===== Data listing
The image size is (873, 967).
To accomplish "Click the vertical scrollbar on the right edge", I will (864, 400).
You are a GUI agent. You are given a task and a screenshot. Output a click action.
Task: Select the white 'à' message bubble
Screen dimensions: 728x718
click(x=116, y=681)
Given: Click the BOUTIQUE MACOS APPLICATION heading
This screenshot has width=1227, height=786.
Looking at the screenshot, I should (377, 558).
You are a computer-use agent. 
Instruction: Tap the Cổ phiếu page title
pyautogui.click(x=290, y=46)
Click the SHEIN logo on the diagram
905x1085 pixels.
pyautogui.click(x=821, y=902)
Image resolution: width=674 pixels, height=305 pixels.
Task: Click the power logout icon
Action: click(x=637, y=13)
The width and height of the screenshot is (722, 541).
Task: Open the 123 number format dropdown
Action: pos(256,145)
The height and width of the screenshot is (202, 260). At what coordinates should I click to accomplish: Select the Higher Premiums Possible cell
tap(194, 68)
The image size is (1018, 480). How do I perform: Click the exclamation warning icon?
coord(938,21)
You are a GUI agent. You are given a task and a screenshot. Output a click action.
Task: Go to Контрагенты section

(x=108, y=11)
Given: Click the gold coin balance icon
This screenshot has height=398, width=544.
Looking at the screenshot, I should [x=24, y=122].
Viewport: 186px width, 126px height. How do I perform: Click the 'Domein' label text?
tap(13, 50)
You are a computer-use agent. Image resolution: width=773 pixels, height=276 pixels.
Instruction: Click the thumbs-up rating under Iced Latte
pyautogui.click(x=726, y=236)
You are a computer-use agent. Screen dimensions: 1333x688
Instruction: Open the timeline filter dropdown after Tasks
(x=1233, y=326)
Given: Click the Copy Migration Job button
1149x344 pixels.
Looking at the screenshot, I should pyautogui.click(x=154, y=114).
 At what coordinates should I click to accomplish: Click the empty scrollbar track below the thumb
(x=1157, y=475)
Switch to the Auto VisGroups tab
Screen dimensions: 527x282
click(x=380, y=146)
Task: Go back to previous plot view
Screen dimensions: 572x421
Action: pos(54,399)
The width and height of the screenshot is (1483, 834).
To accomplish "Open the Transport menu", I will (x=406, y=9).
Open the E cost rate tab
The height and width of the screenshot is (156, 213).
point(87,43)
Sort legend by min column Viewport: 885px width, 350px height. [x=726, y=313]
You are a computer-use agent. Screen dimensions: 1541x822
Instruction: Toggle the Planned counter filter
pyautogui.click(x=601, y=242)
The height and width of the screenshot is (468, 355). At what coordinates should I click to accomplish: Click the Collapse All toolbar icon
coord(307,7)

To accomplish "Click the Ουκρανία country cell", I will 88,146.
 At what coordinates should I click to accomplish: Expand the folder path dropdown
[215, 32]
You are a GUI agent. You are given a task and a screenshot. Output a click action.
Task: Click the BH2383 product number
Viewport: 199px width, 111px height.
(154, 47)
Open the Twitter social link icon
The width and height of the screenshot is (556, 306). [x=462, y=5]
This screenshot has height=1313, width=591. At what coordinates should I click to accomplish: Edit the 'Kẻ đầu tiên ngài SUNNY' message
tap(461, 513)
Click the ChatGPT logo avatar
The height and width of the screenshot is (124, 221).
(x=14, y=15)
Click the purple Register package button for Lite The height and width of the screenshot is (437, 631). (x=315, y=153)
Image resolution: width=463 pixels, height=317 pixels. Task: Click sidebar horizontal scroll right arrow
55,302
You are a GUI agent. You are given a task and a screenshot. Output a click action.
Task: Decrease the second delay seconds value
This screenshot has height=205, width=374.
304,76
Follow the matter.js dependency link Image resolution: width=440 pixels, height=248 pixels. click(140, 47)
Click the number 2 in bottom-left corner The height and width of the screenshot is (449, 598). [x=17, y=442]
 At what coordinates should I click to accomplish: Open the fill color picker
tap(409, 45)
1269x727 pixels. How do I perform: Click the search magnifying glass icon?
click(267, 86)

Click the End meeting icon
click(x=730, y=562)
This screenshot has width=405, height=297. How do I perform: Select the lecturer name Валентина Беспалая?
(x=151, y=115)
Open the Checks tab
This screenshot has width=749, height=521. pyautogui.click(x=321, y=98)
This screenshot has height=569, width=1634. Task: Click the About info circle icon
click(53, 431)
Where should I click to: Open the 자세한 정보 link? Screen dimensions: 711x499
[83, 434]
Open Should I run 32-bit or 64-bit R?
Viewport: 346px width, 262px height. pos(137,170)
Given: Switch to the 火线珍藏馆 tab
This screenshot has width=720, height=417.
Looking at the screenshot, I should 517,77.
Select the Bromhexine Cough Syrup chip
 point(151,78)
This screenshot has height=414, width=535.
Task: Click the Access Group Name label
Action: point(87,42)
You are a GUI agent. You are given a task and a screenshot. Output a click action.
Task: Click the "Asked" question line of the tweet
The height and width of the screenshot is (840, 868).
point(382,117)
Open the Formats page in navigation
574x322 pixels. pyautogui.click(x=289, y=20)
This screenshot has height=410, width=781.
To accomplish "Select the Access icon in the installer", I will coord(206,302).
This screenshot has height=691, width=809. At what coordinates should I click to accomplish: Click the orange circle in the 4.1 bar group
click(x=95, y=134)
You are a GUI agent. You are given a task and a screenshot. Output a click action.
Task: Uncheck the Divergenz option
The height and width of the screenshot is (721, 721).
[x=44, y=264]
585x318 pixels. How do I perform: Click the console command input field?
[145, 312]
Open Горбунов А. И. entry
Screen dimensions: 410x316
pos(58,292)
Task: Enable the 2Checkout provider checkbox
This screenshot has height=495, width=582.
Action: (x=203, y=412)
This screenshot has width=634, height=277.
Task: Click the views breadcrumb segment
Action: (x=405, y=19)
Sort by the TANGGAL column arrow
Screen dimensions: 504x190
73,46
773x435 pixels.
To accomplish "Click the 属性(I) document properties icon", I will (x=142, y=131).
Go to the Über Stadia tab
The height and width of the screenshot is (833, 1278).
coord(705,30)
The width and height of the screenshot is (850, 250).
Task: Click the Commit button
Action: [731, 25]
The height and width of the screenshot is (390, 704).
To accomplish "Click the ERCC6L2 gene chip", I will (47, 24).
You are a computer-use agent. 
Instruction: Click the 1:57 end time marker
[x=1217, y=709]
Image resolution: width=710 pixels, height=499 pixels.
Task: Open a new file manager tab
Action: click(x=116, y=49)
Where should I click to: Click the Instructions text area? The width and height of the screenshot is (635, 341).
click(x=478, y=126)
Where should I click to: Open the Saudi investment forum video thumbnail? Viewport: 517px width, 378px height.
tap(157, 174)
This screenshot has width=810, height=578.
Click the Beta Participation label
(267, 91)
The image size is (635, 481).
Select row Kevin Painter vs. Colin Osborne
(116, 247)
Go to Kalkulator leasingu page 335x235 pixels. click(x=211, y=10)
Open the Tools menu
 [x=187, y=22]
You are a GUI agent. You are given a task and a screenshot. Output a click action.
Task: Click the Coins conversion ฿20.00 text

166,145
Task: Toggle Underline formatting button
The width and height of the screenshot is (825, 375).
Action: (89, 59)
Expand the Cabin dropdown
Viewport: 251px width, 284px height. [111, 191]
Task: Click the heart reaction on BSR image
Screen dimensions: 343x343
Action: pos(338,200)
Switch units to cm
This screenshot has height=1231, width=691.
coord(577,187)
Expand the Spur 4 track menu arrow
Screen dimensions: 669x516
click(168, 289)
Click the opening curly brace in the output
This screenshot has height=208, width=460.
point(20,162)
==========
### What needs to be done
Word for word, output all of the material.

### Solved problem
The image size is (873, 967).
To accomplish "Click the vertical scrollbar on the right edge", I will (864, 400).
You are a GUI agent. You are given a task and a screenshot. Output a click action.
Task: Select the white 'à' message bubble
Screen dimensions: 728x718
click(x=116, y=681)
Given: Click the BOUTIQUE MACOS APPLICATION heading
This screenshot has width=1227, height=786.
Looking at the screenshot, I should (377, 558).
You are a computer-use agent. 
Instruction: Tap the Cổ phiếu page title
pyautogui.click(x=290, y=46)
Click the SHEIN logo on the diagram
905x1085 pixels.
pyautogui.click(x=821, y=902)
Image resolution: width=674 pixels, height=305 pixels.
Task: Click the power logout icon
Action: click(x=637, y=13)
The width and height of the screenshot is (722, 541).
Task: Open the 123 number format dropdown
Action: pos(256,145)
The height and width of the screenshot is (202, 260). At what coordinates should I click to accomplish: Select the Higher Premiums Possible cell
tap(194, 68)
The image size is (1018, 480). How do I perform: Click the exclamation warning icon?
coord(938,21)
You are a GUI agent. You are given a task and a screenshot. Output a click action.
Task: Go to Контрагенты section

(x=108, y=11)
Given: Click the gold coin balance icon
This screenshot has height=398, width=544.
Looking at the screenshot, I should [x=24, y=122].
Viewport: 186px width, 126px height. How do I perform: Click the 'Domein' label text?
tap(13, 50)
You are a computer-use agent. Image resolution: width=773 pixels, height=276 pixels.
Instruction: Click the thumbs-up rating under Iced Latte
pyautogui.click(x=726, y=236)
You are a computer-use agent. Screen dimensions: 1333x688
Instruction: Open the timeline filter dropdown after Tasks
(x=1233, y=326)
Given: Click the Copy Migration Job button
1149x344 pixels.
Looking at the screenshot, I should pyautogui.click(x=154, y=114).
 At what coordinates should I click to accomplish: Click the empty scrollbar track below the thumb
(x=1157, y=475)
Switch to the Auto VisGroups tab
Screen dimensions: 527x282
click(x=380, y=146)
Task: Go back to previous plot view
Screen dimensions: 572x421
Action: pos(54,399)
The width and height of the screenshot is (1483, 834).
To accomplish "Open the Transport menu", I will (x=406, y=9).
Open the E cost rate tab
The height and width of the screenshot is (156, 213).
point(87,43)
Sort legend by min column Viewport: 885px width, 350px height. [x=726, y=313]
You are a computer-use agent. Screen dimensions: 1541x822
Instruction: Toggle the Planned counter filter
pyautogui.click(x=601, y=242)
The height and width of the screenshot is (468, 355). At what coordinates should I click to accomplish: Click the Collapse All toolbar icon
coord(307,7)

To accomplish "Click the Ουκρανία country cell", I will 88,146.
 At what coordinates should I click to accomplish: Expand the folder path dropdown
[215, 32]
You are a GUI agent. You are given a task and a screenshot. Output a click action.
Task: Click the BH2383 product number
Viewport: 199px width, 111px height.
(154, 47)
Open the Twitter social link icon
The width and height of the screenshot is (556, 306). [x=462, y=5]
This screenshot has height=1313, width=591. At what coordinates should I click to accomplish: Edit the 'Kẻ đầu tiên ngài SUNNY' message
tap(461, 513)
Click the ChatGPT logo avatar
The height and width of the screenshot is (124, 221).
(x=14, y=15)
Click the purple Register package button for Lite The height and width of the screenshot is (437, 631). (x=315, y=153)
Image resolution: width=463 pixels, height=317 pixels. Task: Click sidebar horizontal scroll right arrow
55,302
You are a GUI agent. You are given a task and a screenshot. Output a click action.
Task: Decrease the second delay seconds value
This screenshot has height=205, width=374.
304,76
Follow the matter.js dependency link Image resolution: width=440 pixels, height=248 pixels. click(140, 47)
Click the number 2 in bottom-left corner The height and width of the screenshot is (449, 598). [x=17, y=442]
 At what coordinates should I click to accomplish: Open the fill color picker
tap(409, 45)
1269x727 pixels. How do I perform: Click the search magnifying glass icon?
click(267, 86)

Click the End meeting icon
click(x=730, y=562)
This screenshot has width=405, height=297. How do I perform: Select the lecturer name Валентина Беспалая?
(x=151, y=115)
Open the Checks tab
This screenshot has width=749, height=521. pyautogui.click(x=321, y=98)
This screenshot has height=569, width=1634. Task: Click the About info circle icon
click(53, 431)
Where should I click to: Open the 자세한 정보 link? Screen dimensions: 711x499
[83, 434]
Open Should I run 32-bit or 64-bit R?
Viewport: 346px width, 262px height. pos(137,170)
Given: Switch to the 火线珍藏馆 tab
This screenshot has width=720, height=417.
Looking at the screenshot, I should 517,77.
Select the Bromhexine Cough Syrup chip
 point(151,78)
This screenshot has height=414, width=535.
Task: Click the Access Group Name label
Action: point(87,42)
You are a GUI agent. You are given a task and a screenshot. Output a click action.
Task: Click the "Asked" question line of the tweet
The height and width of the screenshot is (840, 868).
point(382,117)
Open the Formats page in navigation
574x322 pixels. pyautogui.click(x=289, y=20)
This screenshot has height=410, width=781.
To accomplish "Select the Access icon in the installer", I will coord(206,302).
This screenshot has height=691, width=809. At what coordinates should I click to accomplish: Click the orange circle in the 4.1 bar group
click(x=95, y=134)
You are a GUI agent. You are given a task and a screenshot. Output a click action.
Task: Uncheck the Divergenz option
The height and width of the screenshot is (721, 721).
[x=44, y=264]
585x318 pixels. How do I perform: Click the console command input field?
[145, 312]
Open Горбунов А. И. entry
Screen dimensions: 410x316
pos(58,292)
Task: Enable the 2Checkout provider checkbox
This screenshot has height=495, width=582.
Action: (x=203, y=412)
This screenshot has width=634, height=277.
Task: Click the views breadcrumb segment
Action: (x=405, y=19)
Sort by the TANGGAL column arrow
Screen dimensions: 504x190
73,46
773x435 pixels.
To accomplish "Click the 属性(I) document properties icon", I will (x=142, y=131).
Go to the Über Stadia tab
The height and width of the screenshot is (833, 1278).
coord(705,30)
The width and height of the screenshot is (850, 250).
Task: Click the Commit button
Action: [731, 25]
The height and width of the screenshot is (390, 704).
To accomplish "Click the ERCC6L2 gene chip", I will (47, 24).
You are a computer-use agent. 
Instruction: Click the 1:57 end time marker
[x=1217, y=709]
Image resolution: width=710 pixels, height=499 pixels.
Task: Open a new file manager tab
Action: click(x=116, y=49)
Where should I click to: Click the Instructions text area? The width and height of the screenshot is (635, 341).
click(x=478, y=126)
Where should I click to: Open the Saudi investment forum video thumbnail? Viewport: 517px width, 378px height.
tap(157, 174)
This screenshot has width=810, height=578.
Click the Beta Participation label
(267, 91)
The image size is (635, 481).
Select row Kevin Painter vs. Colin Osborne
(116, 247)
Go to Kalkulator leasingu page 335x235 pixels. click(x=211, y=10)
Open the Tools menu
 [x=187, y=22]
You are a GUI agent. You are given a task and a screenshot. Output a click action.
Task: Click the Coins conversion ฿20.00 text

166,145
Task: Toggle Underline formatting button
The width and height of the screenshot is (825, 375).
Action: (89, 59)
Expand the Cabin dropdown
Viewport: 251px width, 284px height. [111, 191]
Task: Click the heart reaction on BSR image
Screen dimensions: 343x343
Action: pos(338,200)
Switch units to cm
This screenshot has height=1231, width=691.
coord(577,187)
Expand the Spur 4 track menu arrow
Screen dimensions: 669x516
click(168, 289)
Click the opening curly brace in the output
This screenshot has height=208, width=460.
point(20,162)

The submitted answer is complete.